Under the Naga Tail by Mae Bunseng Taing, with James Taing (Greenleaf Book Group Press)

Mae is eleven when Apollo 11 puts men on the moon, a feat that captures his imagination and makes him feel he’s living in a new era when anything is possible—even for a boy living in rural Cambodia. But as he nears the end of his adolescence, another era closes in upon him, his family,  and his country, one that begins with Year Zero.

Cambodia has been in turmoil for several years, with “freedom fighters” battling the puppet government of the U.S.-backed Lon Nol. Popular opinion sides with the insurgents because they purportedly will restore King Sihanouk to his throne. Mae’s father is a firm believer in this theory, even when a woman emerges from the jungle, fleeing in terror for the nearby Thai border. 

“Monsters…barbaric monsters…that’s what they are,” she tells Mae’s family as she recounts the atrocities committed by the rebel forces, “You must leave.” But Mae’s father is positive that “the freedom fighters were defending the honor of the king.” He had already fled one country, leaving China to find peace and prosperity in Cambodia, and he was certain it was unnecessary to do this again. He and his eight children are staying put, even though it’s a short journey from their home to Thailand.

Within the first twenty pages of Under the Naga Tail, his decision becomes engulfed in horror that becomes impossibly and dreadfully more intense with every passing chapter. Although the rebel forces prevail and are greeted with cheers and hope, they immediately close the border and kill three “Thai thieves” in a public execution that the entire community is forced to watch. Then they evacuate the area, claiming it’s a temporary measure to avoid American bombs. Mae and his family would never go back to their former home and many more wouldn’t live to return to what once belonged to them.
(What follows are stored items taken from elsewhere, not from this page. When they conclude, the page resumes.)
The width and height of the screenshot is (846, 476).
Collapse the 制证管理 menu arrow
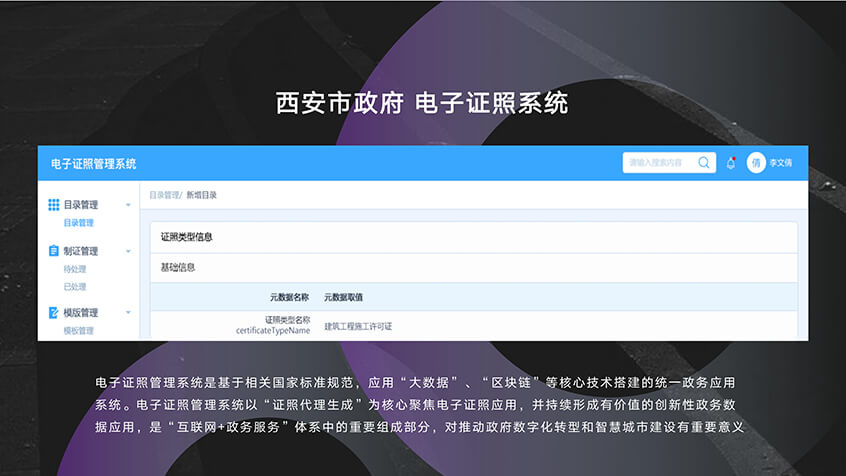coord(128,251)
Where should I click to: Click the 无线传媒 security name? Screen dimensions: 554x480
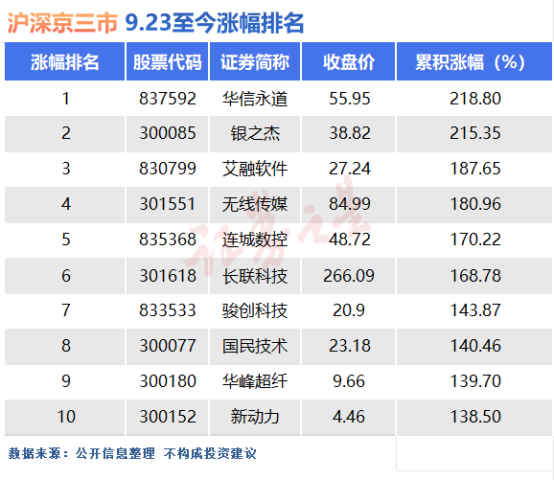click(255, 204)
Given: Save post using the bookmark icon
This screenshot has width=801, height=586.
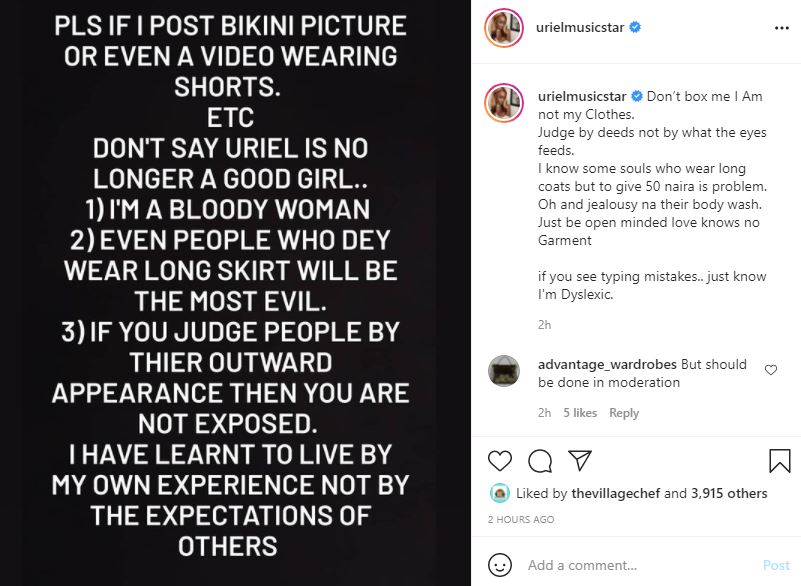Looking at the screenshot, I should pyautogui.click(x=780, y=460).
The savagery that engulfs Cambodia between 1975 and 1979 is unmitigated by liberating troops from Vietnam who have no room for compassion. Across the border, where Mae and his family seek the safety of Thailand after barely surviving four years of starvation and forced labor, there’s no sanctuary waiting for them. According to C.I.A. reports, forty-two thousand Cambodians were removed from refugee camps by Thai troops and were taken to the sacred mountain of Preah Vihear. From there they were forced to climb down the other side of the mountain, back into Cambodia. Ten thousand of them were never seen again.

Scant mercy is given to the Cambodians who are displaced and subjected in the years between 1975 and 1979—not offered by the liberators nor by the country that could shelter them. The atrocities of the Pol Pot Time and the cruelties of its aftermath are revealed in excruciating detail, disclosed as Mae and his family live them. His account is appalling and soul-wrenching and guaranteed to enter your dreams.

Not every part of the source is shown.